Compositional Data Analysis in the Geosciences PDF Author: Antonella Buccianti
Publisher: Geological Society of London
ISBN: 9781862392052
Category : Mathematics
Languages : en
Pages : 232

Book Description
Since Karl Pearson wrote his paper on spurious correlation in 1897, a lot has been said about the statistical analysis of compositional data, mainly by geologists such as Felix Chayes. The solution appeared in the 1980s, when John Aitchison proposed to use Iogratios. Since then, the approach has seen a great expansion, mainly building on the idea of the `natural geometry' of the sample space. Statistics is expected to give sense to our perception of the natural scale of the data, and this is made possible for compositional data using Iogratios. This publication will be a milestone in this process.

Composing Model-Based Analysis Tools

Composing Model-Based Analysis Tools PDF Author: Robert Heinrich
Publisher: Springer Nature
ISBN: 3030819159
Category : Computers
Languages : en
Pages : 311

Book Description
This book presents joint works of members of the software engineering and formal methods communities with representatives from industry, with the goal of establishing the foundations for a common understanding of the needs for more flexibility in model-driven engineering. It is based on the Dagstuhl Seminar 19481 „Composing Model-Based Analysis Tools“, which was held November 24 to 29, 2019, at Schloss Dagstuhl, Germany, where current challenges, their background and concepts to address them were discussed. The book is structured in two parts, and organized around five fundamental core aspects of the subject: (1) the composition of languages, models and analyses; (2) the integration and orchestration of analysis tools; (3) the continual analysis of models; (4) the exploitation of results; and (5) the way to handle uncertainty in model-based developments. After a chapter on foundations and common terminology and a chapter on challenges in the field, one chapter is devoted to each of the above five core aspects in the first part of the book.
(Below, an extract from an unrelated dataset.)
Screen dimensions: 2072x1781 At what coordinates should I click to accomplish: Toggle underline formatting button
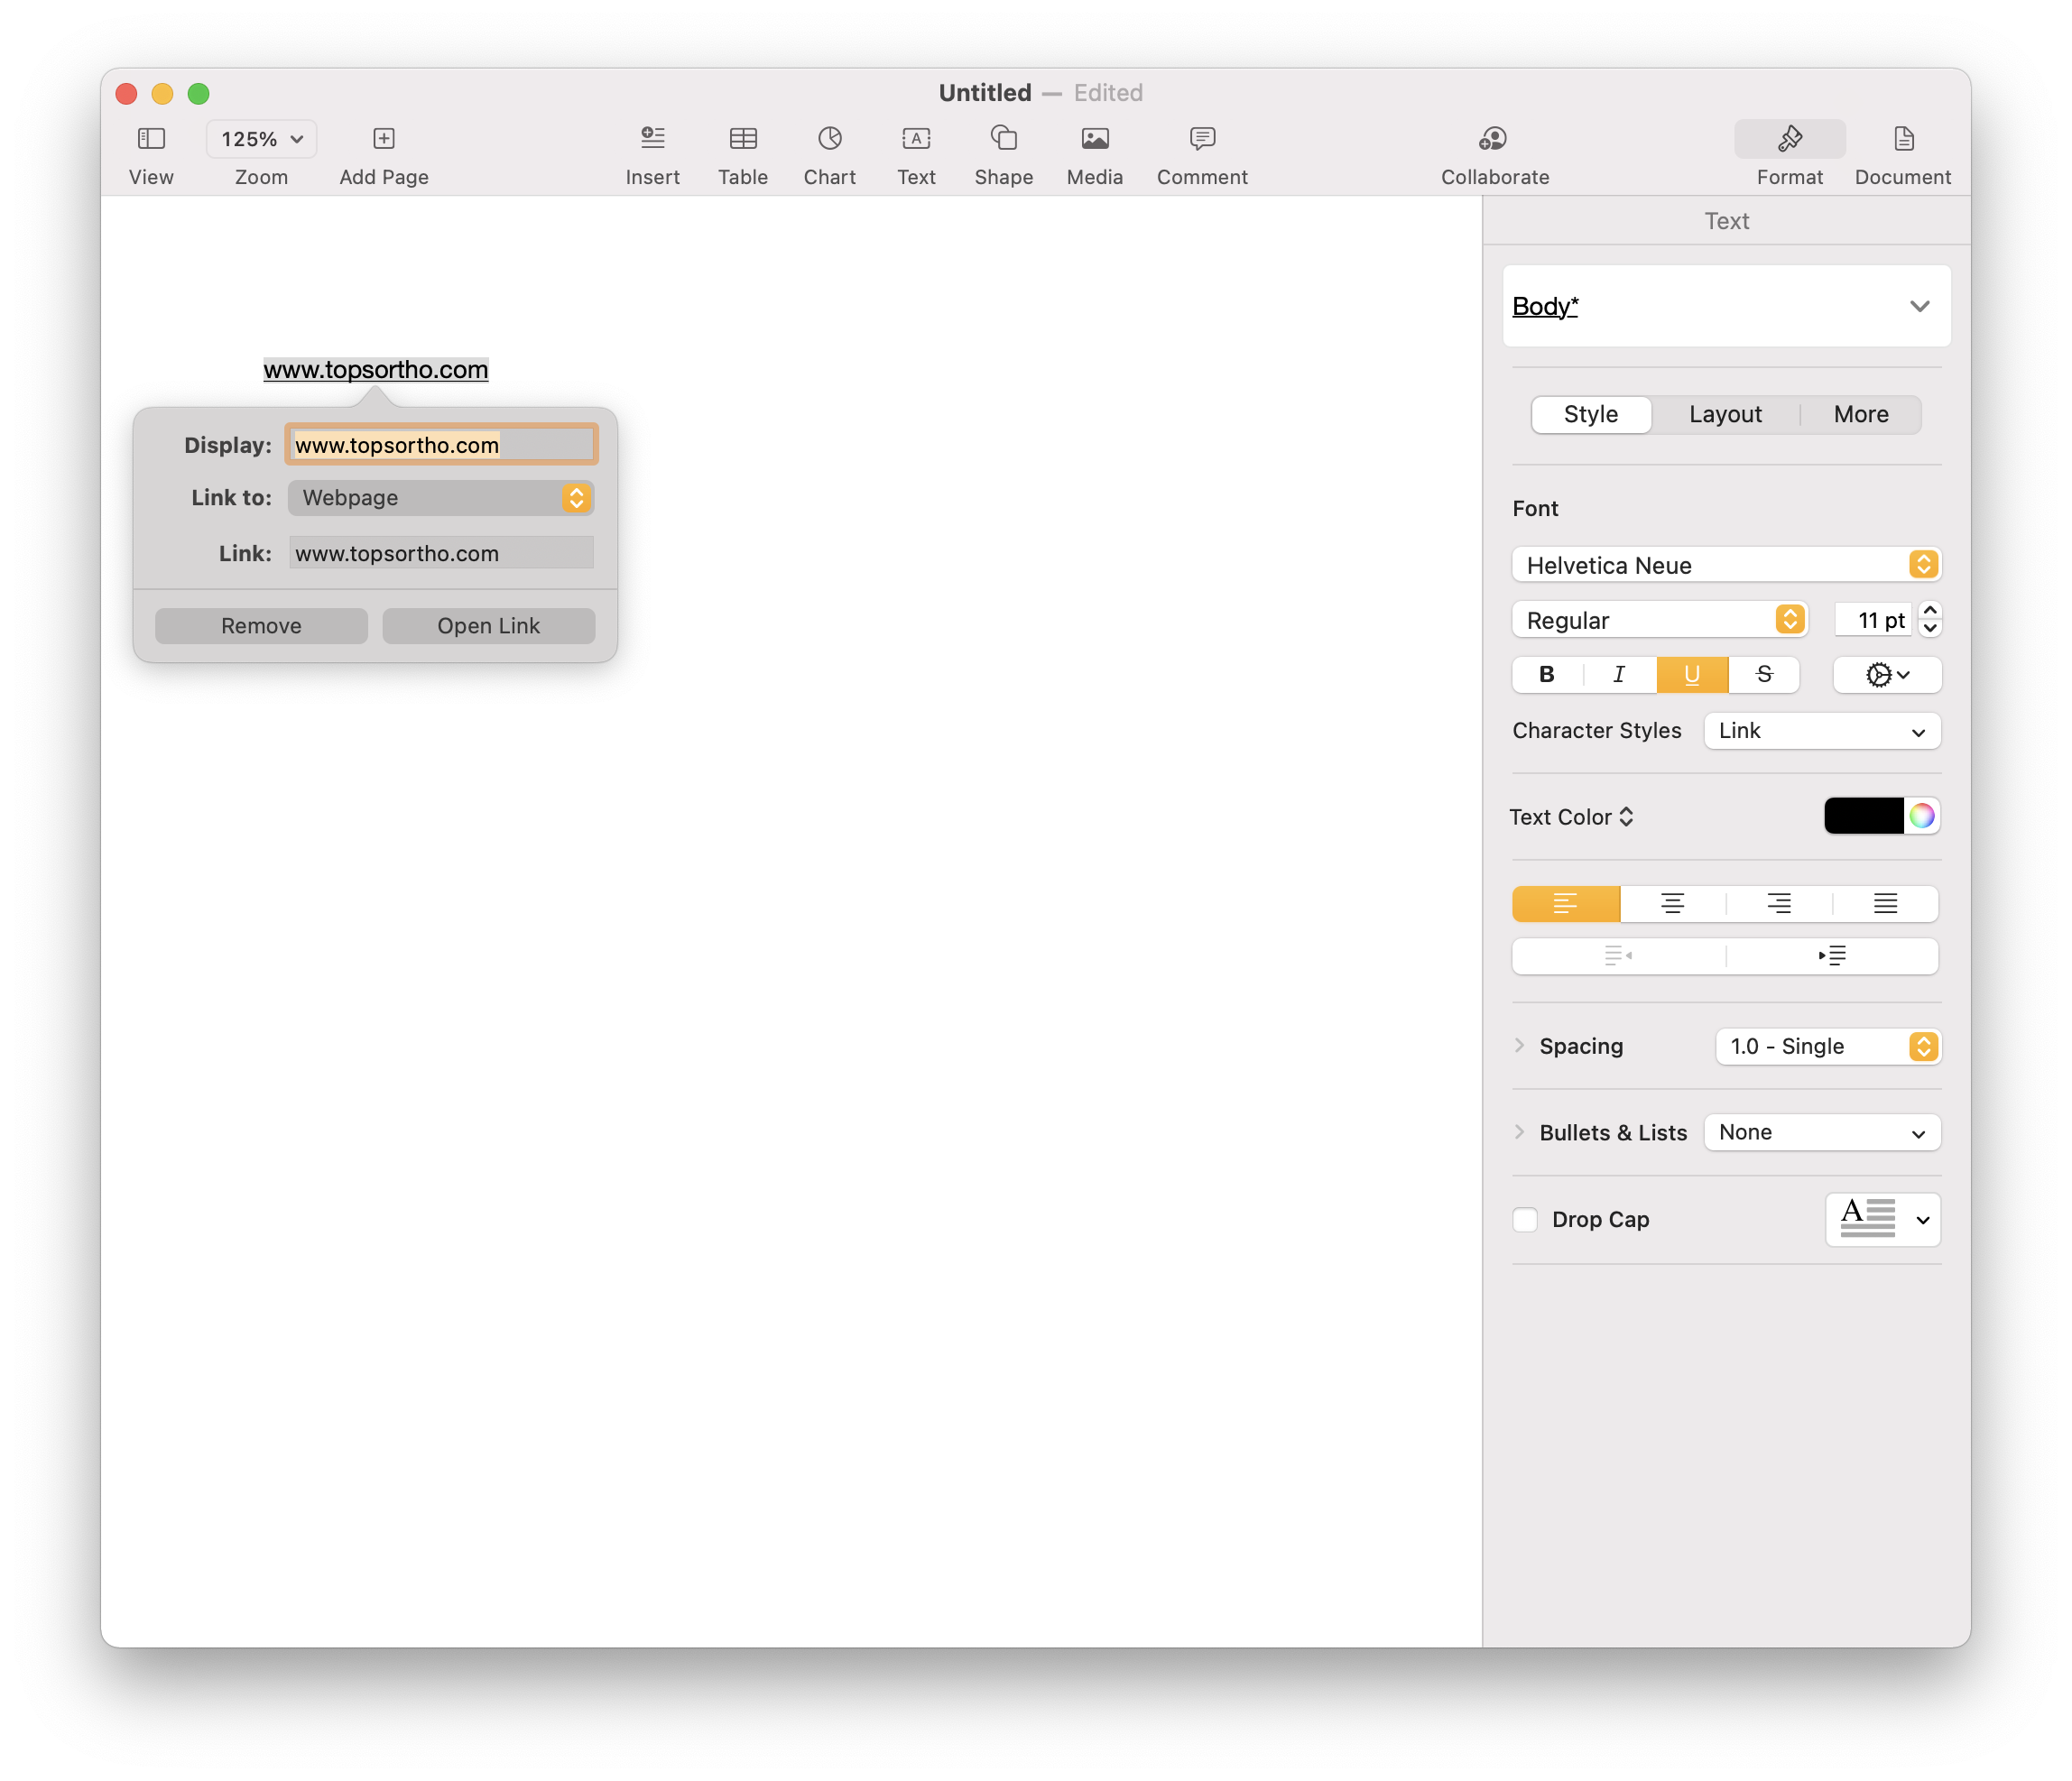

These core chapters are accompanied by additional case studies in the second part of the book, in which specific tools and experiences are presented in more detail to illustrate the concepts and ideas previously introduced. The book mainly targets researchers in the fields of software engineering and formal methods as well as software engineers from industry with basic familiarity with quality properties, model-driven engineering and analysis tools. From reading the book, researchers will receive an overview of the state-of-the-art and current challenges, research directions, and recent concepts, while practitioners will be interested to learn about concrete tools and practical applications in the context of case studies.